Мария проснулась в шесть утра и прислушалась к тому, как в это хмурое зимнее утро вторника нехотя пробуждается город. Она вспомнила, что последний раз ела в воскресенье вечером в кафе при автозаправке, когда лишь благодаря усилию воли впихнула в себя две порции фаст-фуда, а потом вызвала рвоту. Ее по-прежнему бил озноб. Но что-то все-таки изменилось.

Она мысленно перенеслась в другое время и другое место. Зачем — и сама не знала. Ведь было потрачено столько сил, чтобы оставить эти воспоминания в прошлом. Но все равно картина случившегося всплывала перед глазами с завидной регулярностью. Она вновь представила себя той ночью возле Куксхавена.

Хотя им долго казалось, что они преследуют призрак, их команде все-таки удалось загнать Витренко с парой подручных в угол. И тогда он бросился в окно и растворился в темноте. Мария с двумя местными полицейскими была в оцеплении и прикрывала возможные пути отхода. Витренко, судя по всему, даже не замедлив бега, полоснул ножом по горлу первого полицейского. Мария помнила, как Фабель кричал ей по рации быть осторожной, но она не видела и не слышала ничего подозрительного. Василь Витренко был обучен приемам скрытного передвижения еще с детства. Когда ей сзади послышался какой-то звук, она обернулась, но ничего не увидела. И тут неожиданно Витренко буквально вынырнул из высокой травы и оказался всего в метре от нее. Она попыталась направить на него пистолет, но он легко перехватил ее руку и выкрутил. И в этот момент она почувствовала удар в солнечное сплетение. Мария опустила глаза и поняла, что это был не просто удар. Из-под ребер торчала рукоятка явно ритуального ножа. Она успела заглянуть ему прямо в холодные, пронзительно-голубые глаза. Он улыбнулся и исчез.

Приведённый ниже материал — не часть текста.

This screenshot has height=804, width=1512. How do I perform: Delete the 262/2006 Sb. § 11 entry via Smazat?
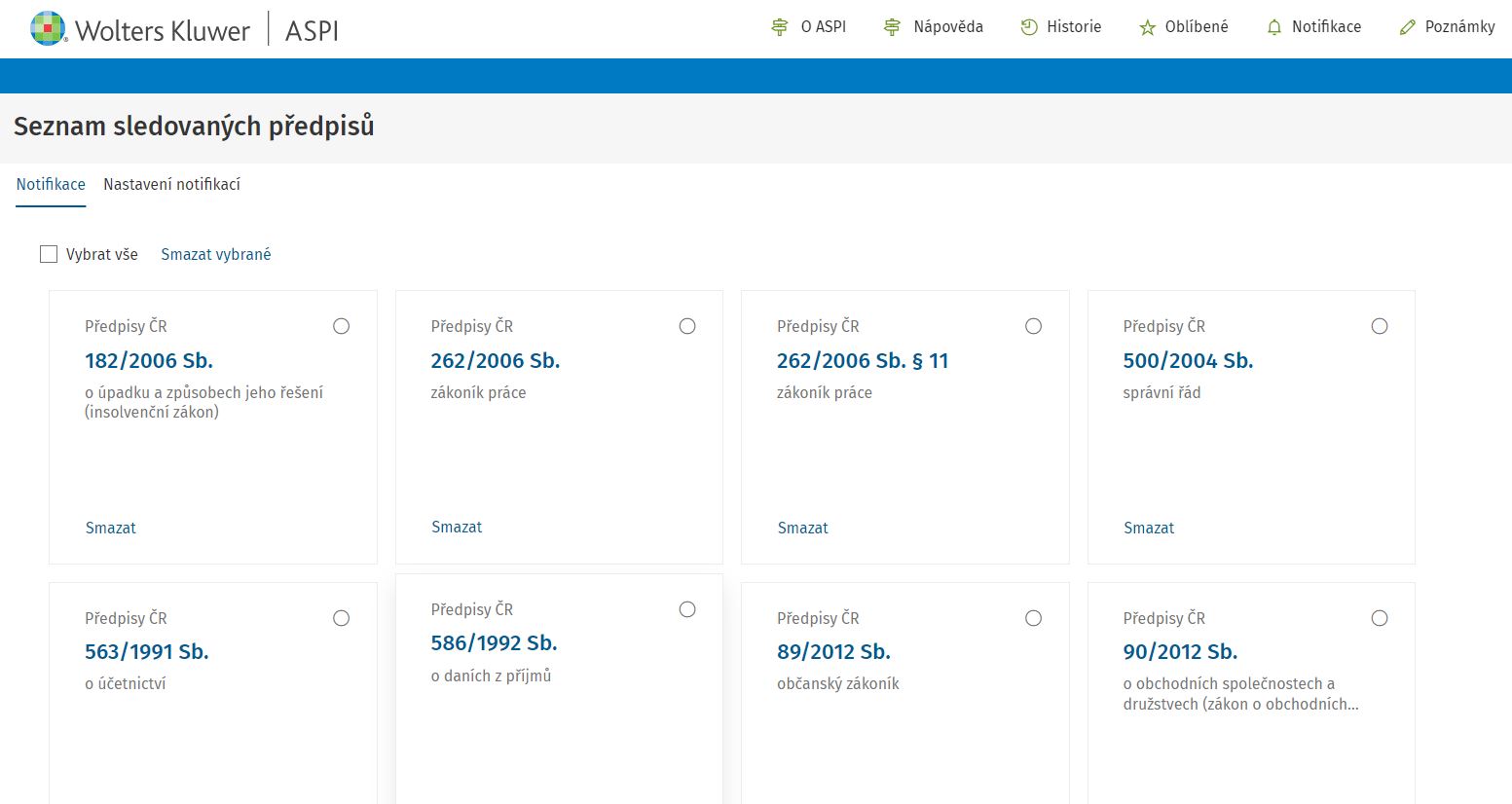(802, 528)
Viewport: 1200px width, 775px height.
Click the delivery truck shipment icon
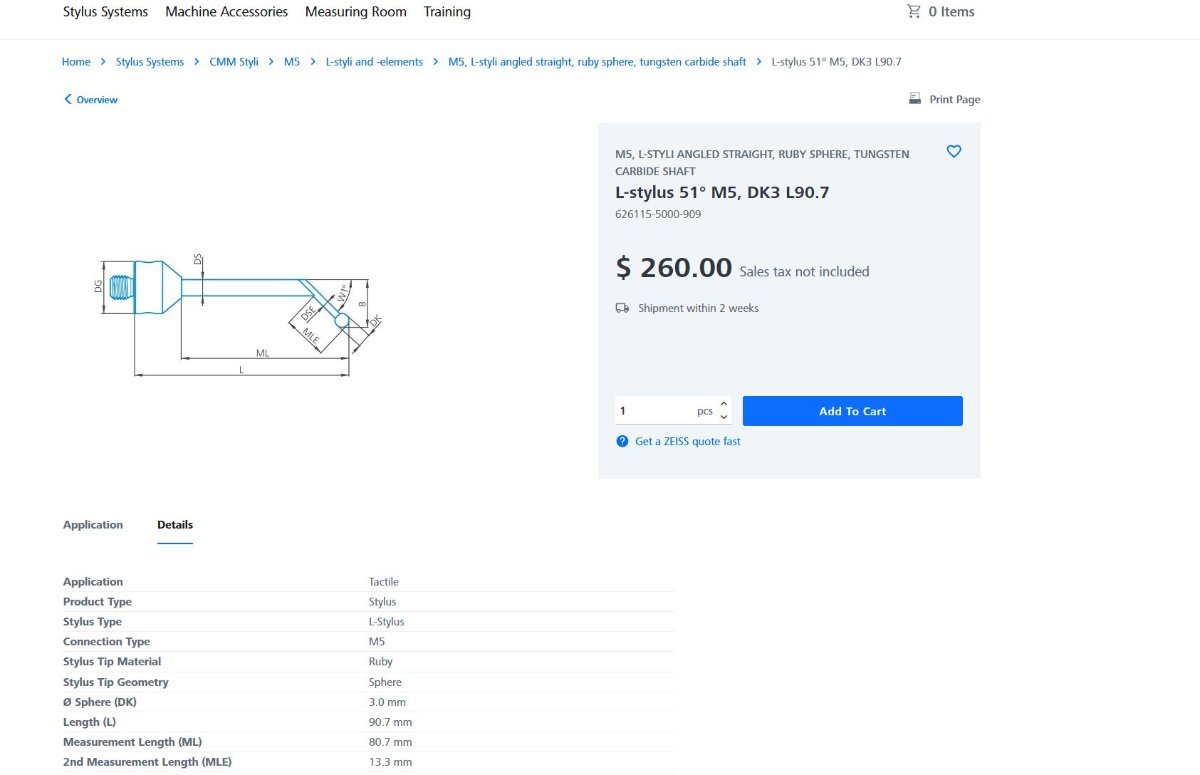622,308

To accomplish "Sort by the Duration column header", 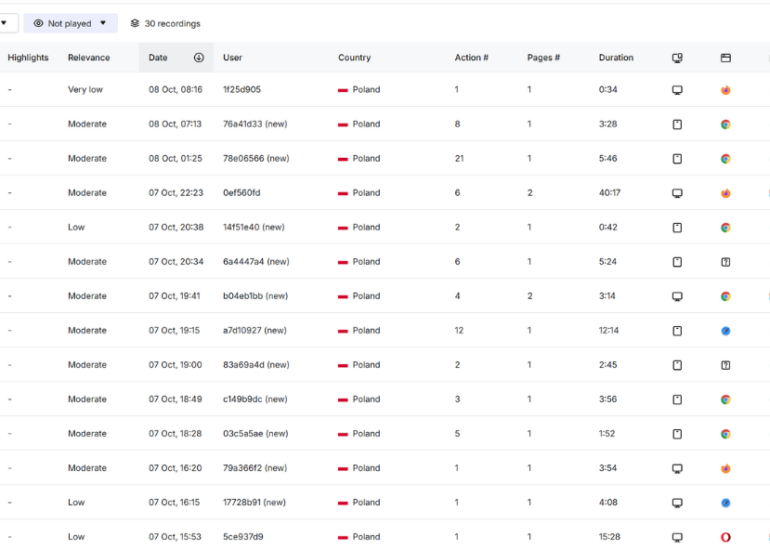I will coord(616,58).
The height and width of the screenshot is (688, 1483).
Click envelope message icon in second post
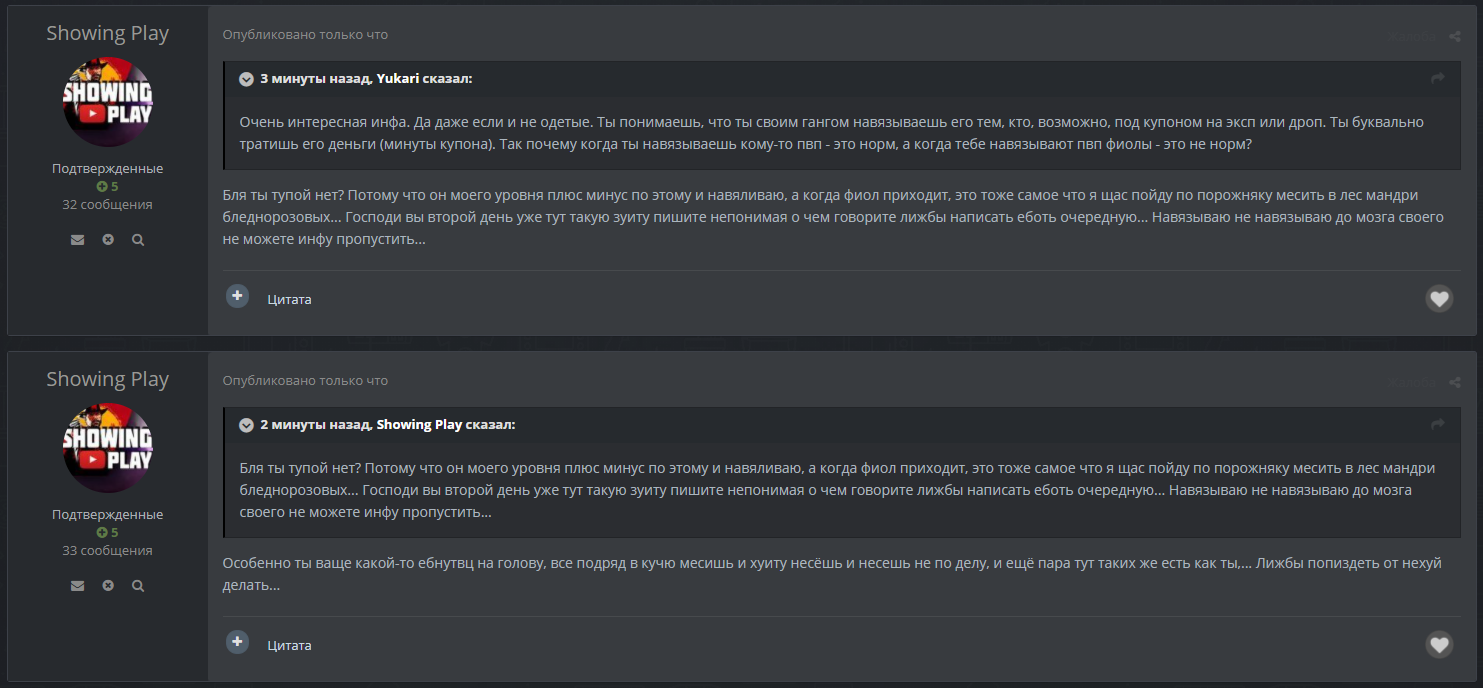pos(77,586)
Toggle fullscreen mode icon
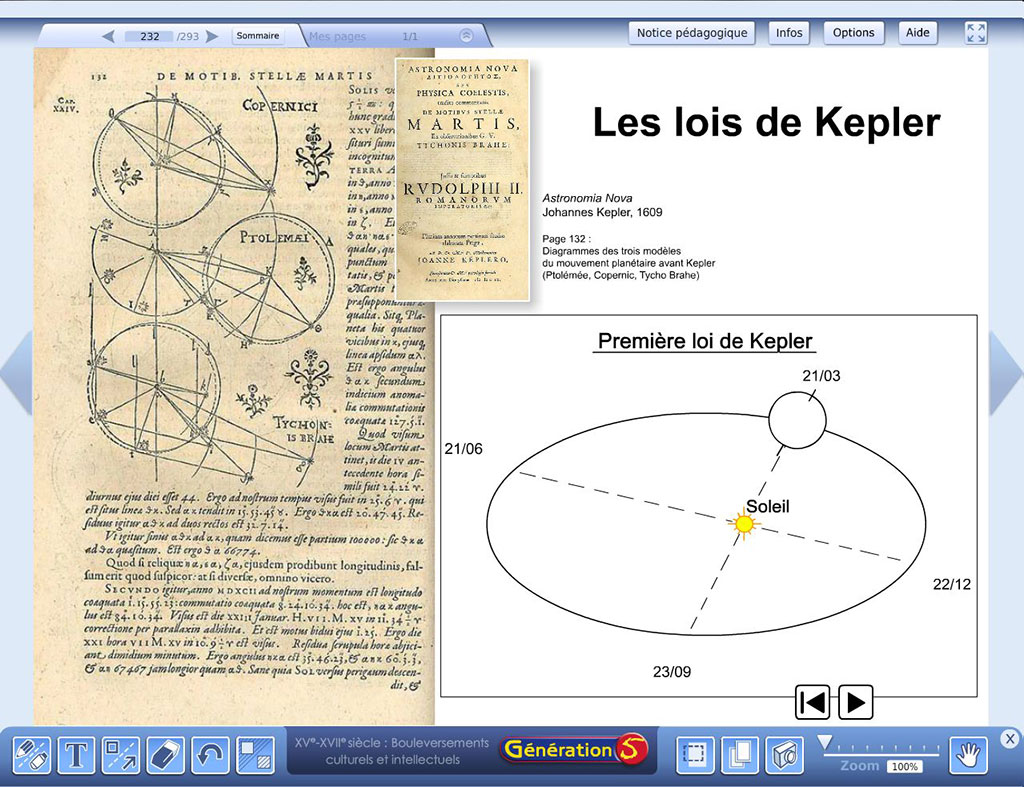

Ночь тогда была безоблачной, и она лежала на спине, глядя на звезды. Боль понемногу стихала, хотя она чувствовала в теле присутствие постороннего предмета. Мария поняла, что может дышать короткими судорожными всхлипываниями, но ее тело неотвратимо заполнялось леденящим холодом. Казалось, прошла целая вечность, когда наконец послышался голос Фабеля, звавший ее по имени. На самом деле Мария лежала не более пары минут, но для нее они тянулись так бесконечно долго, что она уже решила, что умерла: наверное, смерть — это просто вечность последнего мгновения. Но тут она услышала Фабеля — он наклонился и что-то говорил ей. Он был единственной ниточкой, связывавшей ее с жизнью. Ее начальник Фабель. Руководитель их группы.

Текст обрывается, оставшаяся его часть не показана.